Le Conseil d’Etat se refuse à cette évolution en des termes pour le moins génériques : « Le pétitionnaire auquel est opposée une décision de refus de permis de construire ou d’opposition à déclaration préalable ne peut utilement se prévaloir devant le juge de l’excès de pouvoir de ce que l’autorité administrative compétente aurait dû lui délivrer l’autorisation sollicitée en l’assortissant de prescriptions spéciales ».
La formulation retenue ne fait pas de distinction selon les règles sur le fondement desquelles le refus est opposé.
S’agit-il d’un revirement pur et simple de la jurisprudence Deville ou d’un refus de sa généralisation sans qu’elle ne soit pour autant abandonnée s’agissant de l’application de l’article R. 111-2 ?
Le fichage de cet avis semble démontrer un revirement dans la mesure où il renseigne que la solution retenue dans la décision Deville de subordonner la légalité d’un refus de permis à l’impossibilité légale de l’accorder en l’assortissant de prescriptions spéciales est une « Solution abandonnée par CE, Section, 11 avril 2025, Société AEI Promotion, n° 498803, à publier au Recueil ».
Dès lors, il serait donc à retenir que l’administration n’est jamais tenue d’autoriser sous prescriptions, le Conseil retenant cumumativement :
- Qu’il appartient à l’autorité compétence d’assurer la conformité des projets qui lui sont soumis aux dispositions applicables et de n’autoriser que ceux qui sont effectivement conformes,
- Que le pétitionnaire peut faire évoluer son projet au cours de l’instruction de sa demande « le cas échéant après que l’autorité administrative compétente lui a fait part des absences de conformité de son projet » (voir en ce sens : CE, 1-12-2023, Commune de Gorbio : n° 448905),
- Que l’administration dispose de la faculté d’accorder l’autorisation en l’assortissant de prescriptions précises et limitées pour assurer la conformité du projet aux dispositions qui lui sont opposables (voir en ce sens : CE, sect., 13-03-2015 : n° 358677).

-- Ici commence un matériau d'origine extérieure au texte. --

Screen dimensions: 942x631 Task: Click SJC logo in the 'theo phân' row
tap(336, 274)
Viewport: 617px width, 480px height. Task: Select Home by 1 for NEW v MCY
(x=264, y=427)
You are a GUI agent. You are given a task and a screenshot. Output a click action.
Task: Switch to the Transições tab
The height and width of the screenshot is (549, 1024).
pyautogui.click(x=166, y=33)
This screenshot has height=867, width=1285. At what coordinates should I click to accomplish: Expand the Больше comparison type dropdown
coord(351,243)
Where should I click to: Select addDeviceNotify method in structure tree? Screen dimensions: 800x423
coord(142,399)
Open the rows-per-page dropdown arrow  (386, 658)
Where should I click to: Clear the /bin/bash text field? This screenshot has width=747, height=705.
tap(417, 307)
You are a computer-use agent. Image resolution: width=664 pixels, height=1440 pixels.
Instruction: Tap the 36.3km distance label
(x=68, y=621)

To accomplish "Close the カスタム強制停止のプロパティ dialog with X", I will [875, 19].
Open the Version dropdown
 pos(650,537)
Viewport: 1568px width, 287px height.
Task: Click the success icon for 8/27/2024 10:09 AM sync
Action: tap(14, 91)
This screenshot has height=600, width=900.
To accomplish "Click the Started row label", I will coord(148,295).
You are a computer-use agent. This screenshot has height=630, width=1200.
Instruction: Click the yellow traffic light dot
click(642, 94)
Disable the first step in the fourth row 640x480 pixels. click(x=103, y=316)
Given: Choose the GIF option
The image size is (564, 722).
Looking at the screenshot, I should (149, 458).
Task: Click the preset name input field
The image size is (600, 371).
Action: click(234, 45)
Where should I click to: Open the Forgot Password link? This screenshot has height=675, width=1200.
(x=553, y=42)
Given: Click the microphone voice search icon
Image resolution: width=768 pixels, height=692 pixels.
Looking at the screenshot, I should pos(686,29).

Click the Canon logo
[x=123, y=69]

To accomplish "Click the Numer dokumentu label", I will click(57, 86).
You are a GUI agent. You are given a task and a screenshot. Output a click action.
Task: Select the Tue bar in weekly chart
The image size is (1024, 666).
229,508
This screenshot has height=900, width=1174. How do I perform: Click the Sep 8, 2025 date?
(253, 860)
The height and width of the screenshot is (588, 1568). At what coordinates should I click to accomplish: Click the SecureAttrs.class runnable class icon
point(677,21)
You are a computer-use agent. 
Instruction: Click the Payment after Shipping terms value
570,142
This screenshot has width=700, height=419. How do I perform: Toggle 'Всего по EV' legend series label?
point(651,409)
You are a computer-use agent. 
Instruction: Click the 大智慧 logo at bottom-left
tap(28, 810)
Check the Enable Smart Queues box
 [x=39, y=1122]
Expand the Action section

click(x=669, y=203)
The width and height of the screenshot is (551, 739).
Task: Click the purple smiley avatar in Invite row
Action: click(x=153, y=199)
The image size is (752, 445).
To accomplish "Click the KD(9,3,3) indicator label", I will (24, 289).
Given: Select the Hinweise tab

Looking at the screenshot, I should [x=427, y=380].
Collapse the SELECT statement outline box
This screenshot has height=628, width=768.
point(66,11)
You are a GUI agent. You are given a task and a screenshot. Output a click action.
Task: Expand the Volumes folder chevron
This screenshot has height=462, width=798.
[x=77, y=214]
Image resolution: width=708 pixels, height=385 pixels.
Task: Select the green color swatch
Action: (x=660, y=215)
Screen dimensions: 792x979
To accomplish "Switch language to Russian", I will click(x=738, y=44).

Le Conseil d’Etat privilégie donc l’idée d’un dialogue (qui est tout de même diversement effectif en fonction des pratiques des territoires) entre les services instructeurs et les porteurs de projet, en s’appuyant sur la possibilité de faire évoluer le projet dans le cadre de l’instruction de la demande, plutôt que d’imposer au service instructeur (et le cas échéant au Juge) de devoir redessiner lui-même le projet pour assurer sa conformité.
Référence : CE, Sect., avis, 11-04-2025, Société AEI Promotion : n° 498803.